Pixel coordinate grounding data
((

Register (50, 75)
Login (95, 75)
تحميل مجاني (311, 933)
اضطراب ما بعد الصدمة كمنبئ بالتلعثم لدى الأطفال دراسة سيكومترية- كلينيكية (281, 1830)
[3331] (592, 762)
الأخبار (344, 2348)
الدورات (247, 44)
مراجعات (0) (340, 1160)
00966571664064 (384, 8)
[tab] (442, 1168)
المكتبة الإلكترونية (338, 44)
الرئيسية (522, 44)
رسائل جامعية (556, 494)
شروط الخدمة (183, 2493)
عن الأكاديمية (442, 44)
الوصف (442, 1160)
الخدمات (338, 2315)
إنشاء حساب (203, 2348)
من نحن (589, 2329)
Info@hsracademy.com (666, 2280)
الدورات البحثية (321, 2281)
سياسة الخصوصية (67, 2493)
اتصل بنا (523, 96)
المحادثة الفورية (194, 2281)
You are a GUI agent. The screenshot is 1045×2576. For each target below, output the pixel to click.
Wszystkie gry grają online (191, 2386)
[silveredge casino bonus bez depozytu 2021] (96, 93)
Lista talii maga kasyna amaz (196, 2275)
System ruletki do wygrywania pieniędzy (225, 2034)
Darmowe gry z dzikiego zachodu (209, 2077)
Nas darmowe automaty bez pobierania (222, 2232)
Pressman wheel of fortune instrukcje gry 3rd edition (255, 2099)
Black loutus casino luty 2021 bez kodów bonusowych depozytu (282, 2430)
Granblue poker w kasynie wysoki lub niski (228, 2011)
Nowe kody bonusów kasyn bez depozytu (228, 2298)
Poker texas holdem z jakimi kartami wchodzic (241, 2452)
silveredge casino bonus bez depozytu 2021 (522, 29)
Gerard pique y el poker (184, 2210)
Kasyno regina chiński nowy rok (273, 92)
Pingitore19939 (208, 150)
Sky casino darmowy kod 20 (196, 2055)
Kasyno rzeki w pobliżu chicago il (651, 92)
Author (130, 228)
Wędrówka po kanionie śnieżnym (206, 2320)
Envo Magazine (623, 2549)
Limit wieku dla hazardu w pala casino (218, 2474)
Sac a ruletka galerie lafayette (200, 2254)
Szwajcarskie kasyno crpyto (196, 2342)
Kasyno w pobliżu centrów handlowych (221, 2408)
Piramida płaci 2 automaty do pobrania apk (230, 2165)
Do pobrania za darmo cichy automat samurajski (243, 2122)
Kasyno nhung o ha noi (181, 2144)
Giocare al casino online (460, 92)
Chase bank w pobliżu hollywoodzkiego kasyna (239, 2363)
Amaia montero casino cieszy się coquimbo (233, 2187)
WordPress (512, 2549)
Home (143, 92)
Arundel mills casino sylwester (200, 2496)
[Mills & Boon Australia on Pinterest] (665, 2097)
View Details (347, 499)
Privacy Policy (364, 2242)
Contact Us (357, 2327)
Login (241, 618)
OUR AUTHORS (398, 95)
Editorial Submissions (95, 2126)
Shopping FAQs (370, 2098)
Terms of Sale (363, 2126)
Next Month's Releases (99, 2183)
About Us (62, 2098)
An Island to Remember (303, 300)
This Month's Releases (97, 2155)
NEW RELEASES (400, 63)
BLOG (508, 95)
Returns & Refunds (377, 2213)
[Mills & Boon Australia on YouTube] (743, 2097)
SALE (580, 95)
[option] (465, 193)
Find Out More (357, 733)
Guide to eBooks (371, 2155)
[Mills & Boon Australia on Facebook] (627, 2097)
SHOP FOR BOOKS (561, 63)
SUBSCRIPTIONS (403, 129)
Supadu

))

Give back, exactly and with nothing added, the lines from the line containing "[Mills & Boon Australia on YouTube]" through the final line of the records above, both of them included.

[Mills & Boon Australia on YouTube] (743, 2097)
SALE (580, 95)
[option] (465, 193)
Find Out More (357, 733)
Guide to eBooks (371, 2155)
[Mills & Boon Australia on Facebook] (627, 2097)
SHOP FOR BOOKS (561, 63)
SUBSCRIPTIONS (403, 129)
Supadu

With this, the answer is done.